Exercise data |
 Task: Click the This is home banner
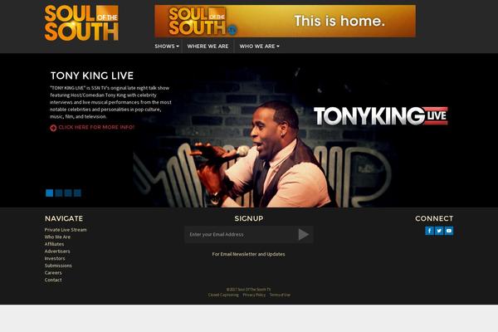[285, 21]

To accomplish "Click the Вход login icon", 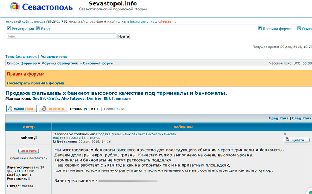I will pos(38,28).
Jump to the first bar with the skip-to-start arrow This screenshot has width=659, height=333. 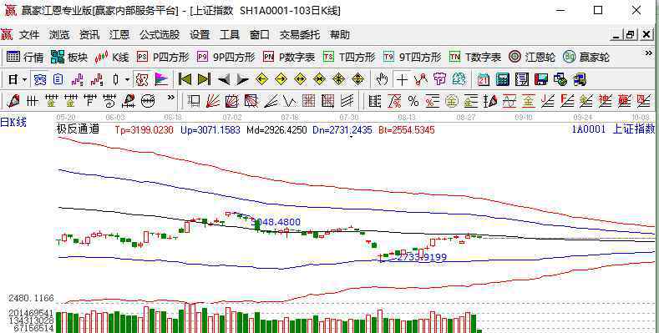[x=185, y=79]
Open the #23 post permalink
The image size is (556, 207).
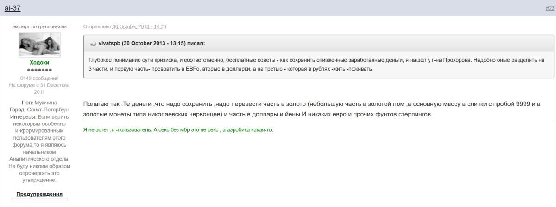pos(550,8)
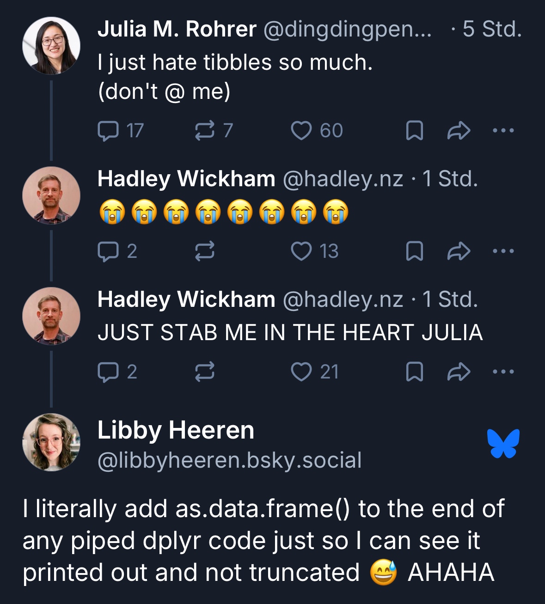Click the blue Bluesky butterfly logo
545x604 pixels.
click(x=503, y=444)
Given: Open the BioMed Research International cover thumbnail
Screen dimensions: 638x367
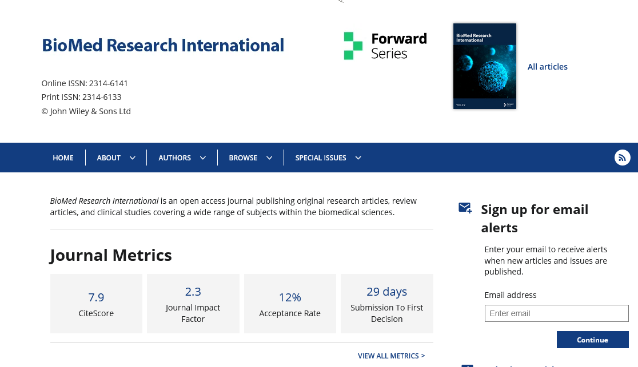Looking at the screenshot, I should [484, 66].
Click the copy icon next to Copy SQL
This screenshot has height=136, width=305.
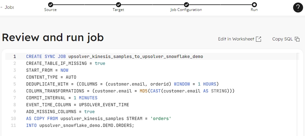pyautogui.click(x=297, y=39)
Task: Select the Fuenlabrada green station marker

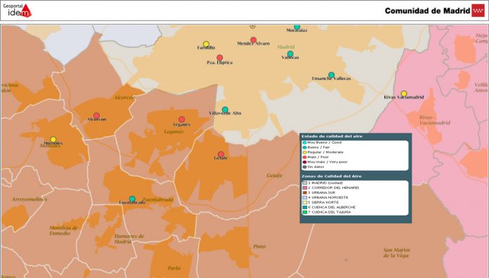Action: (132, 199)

Assignment | What you output must be exactly the lines from the line with "Click the copy icon next to Copy SQL" through the last line of the listing, pictures excluded.

Expected answer |
Click the copy icon next to Copy SQL
This screenshot has height=136, width=305.
pyautogui.click(x=297, y=39)
Task: Select the Fuenlabrada green station marker

Action: (132, 199)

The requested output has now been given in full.